The number of predicted targets (score cut-off = 3.5)/total number of NLRs belonging to each subgroup.⁵⁰

Figure 6. — (A) Alignment of mature miR-n033 sequences. Red triangles indicate different sequences between can-miR-n033a-3p and stu-miR-n033a-3p. (B) Detailed phylogenetic tree of CNL-G1 from our previous study (refer Supplementary Fig. S2 from Seo *et al.*⁵⁰). Phylogenetic tree of whole CNL-G1 was in Supplementary Fig. S12. Transparent red box indicates duplicated CNL-G1 in pepper. Red boxes indicate the target CNL-G1 of can-miR-n033. Blue boxes indicate the target CNL-G1 of stu-miR-n033. Note, some CNL-G1 NLRs were excluded from the tree, because their NB-domain did not satisfy the criteria to construct a phylogenetic tree. (C) Consensus sequences of CNL-G1 targeted by miR-n033a. Red triangles indicate the sequences, whose complementary sequences in miRNAs are different.

4. Discussion

miRNAs play central roles in the post-transcriptional regulation of gene expression. In this study, we performed a comparative genome-wide analysis of miRNAs and their targets in pepper, tomato, and potato. Many of the miRNAs are conserved and share conserved targets and genomic synteny in plants. In three Solanaceous species, we observed similar patterns. However, some miRNAs, such as miR482d, have evolved in a species-specific manner, even in closely related species.

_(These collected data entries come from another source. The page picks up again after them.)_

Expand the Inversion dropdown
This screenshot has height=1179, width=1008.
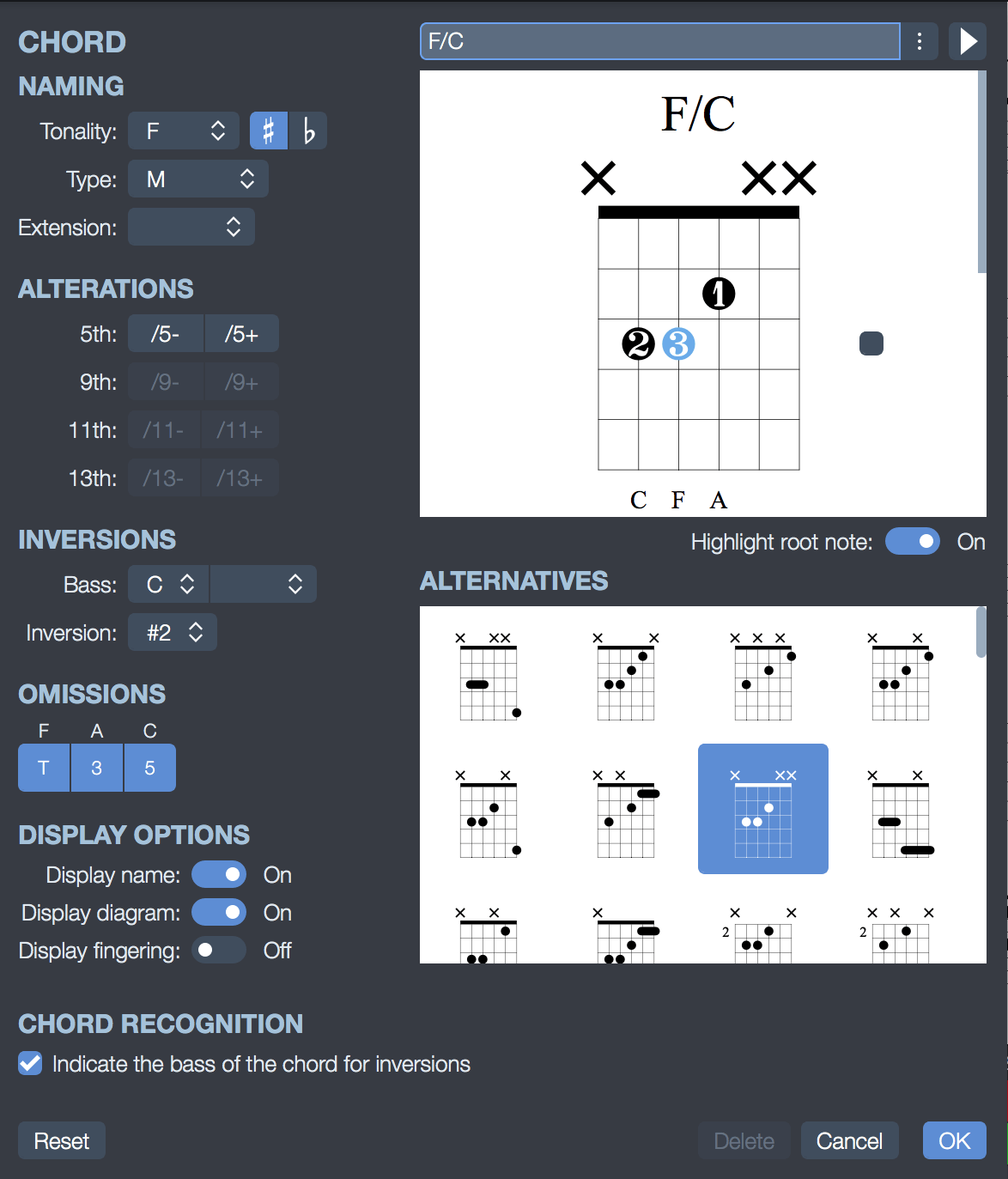173,633
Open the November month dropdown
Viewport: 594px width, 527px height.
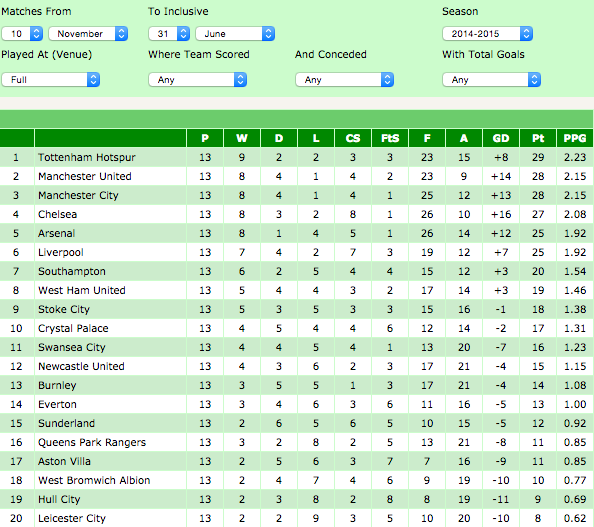pyautogui.click(x=88, y=34)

Degradome analysis provides valuable information to understand the genome-wide targets of miRNAs. In this study, we found consistent results among targets of conserved miRNAs. We confirmed a previous observation that the conserved miR396 targeted DRM, which is found exclusively in pepper and tomato,¹⁵ via degradome analysis (Supplementary Table S6). In addition, a number of target genes of miRNAs were classified as being involved in the defense response. Previous studies reported that some conserved miRNAs appear to be involved in defense mechanisms, both PTI and ETI. In Arabidopsis, PAMP induces the accumulation of miR393, which targets F-box auxin receptors, TIR1, and auxin signaling F-box protein 2 and 3.⁷¹ Suppression of auxin signalling by miR393 might result in enhanced PTI. In addition, miR160a-targeted ARFs positively regulated callose deposition induced by PAMP like flg22.⁷² miRNAs play roles in PTI via regulation of hormone signalling, but they also target NLR genes for ETI. For example, miR1507, miR2109, and miR2118 target several hundred NLR genes in Medicago truncatula.¹¹^,⁷³ In Solanaceous species—such as tomato, potato, and N. benthamiana—miR482, miR5300, miR6019, and miR6027 were identified to target NLR genes.²⁰^,²¹ In addition, some miRNAs targeting NLRs can trigger the production of phasiRNA to regulate NLRs. For example, three 22-nucleotide miRNAs (miR2118, miR2109, and miR1507) target conserved domains of NLRs and initiate the production of phasiRNAs in legume.¹¹ In N. benthamiana, two miRNAs (nta-miR6019 and nta-miR6020) target the region of the TIR domain in the N gene, and overexpression of these miRNAs attenuate N-mediated resistance to TMV.²⁰

In this study, we found that several miRNAs targeted NLRs and RLPs in pepper. Species-specific miRNAs are considered to have evolved recently,⁷⁴ and show lower expression levels than those of conserved miRNAs, or are expressed in specific condition.⁷⁵ In a similar context, many species-specific miRNAs have few target genes, because they evolved neutrally.⁷⁵ However, can-miR-n033 and can-miR-n026 were each found to target a number of NLRs and RLPs (Table 1), even though they are thought to have evolved recently. In addition, they produce phasiRNAs and regulate the transcripts of NLRs or RLPs in cis or trans manners (Supplementary Fig. S6 and Fig. 3). This indicates that miRNAs and phasiRNAs could regulate a large number of genes involved in defense systems and might have long-term benefits for R gene evolution. For example, NLRs usually induce disease resistance through a hypersensitive cell death response (HR) to infection.⁷⁶ Several studies exhibited that some NLRs could induce HR in the host without pathogen.^77–79 Therefore, if NLRs are not properly regulated, this could result in significant fitness costs in the host plants.⁸⁰ Consequently, miRNAs regulating NLRs might have evolved to regulate a number of NLRs through the production of phasiRNAs.⁹^,²¹ It might alleviate the possible problems due to rapid evolution of R genes, such as unexpected HR. Thus, miRNAs and phasiRNAs might facilitate divergent evolution of R genes.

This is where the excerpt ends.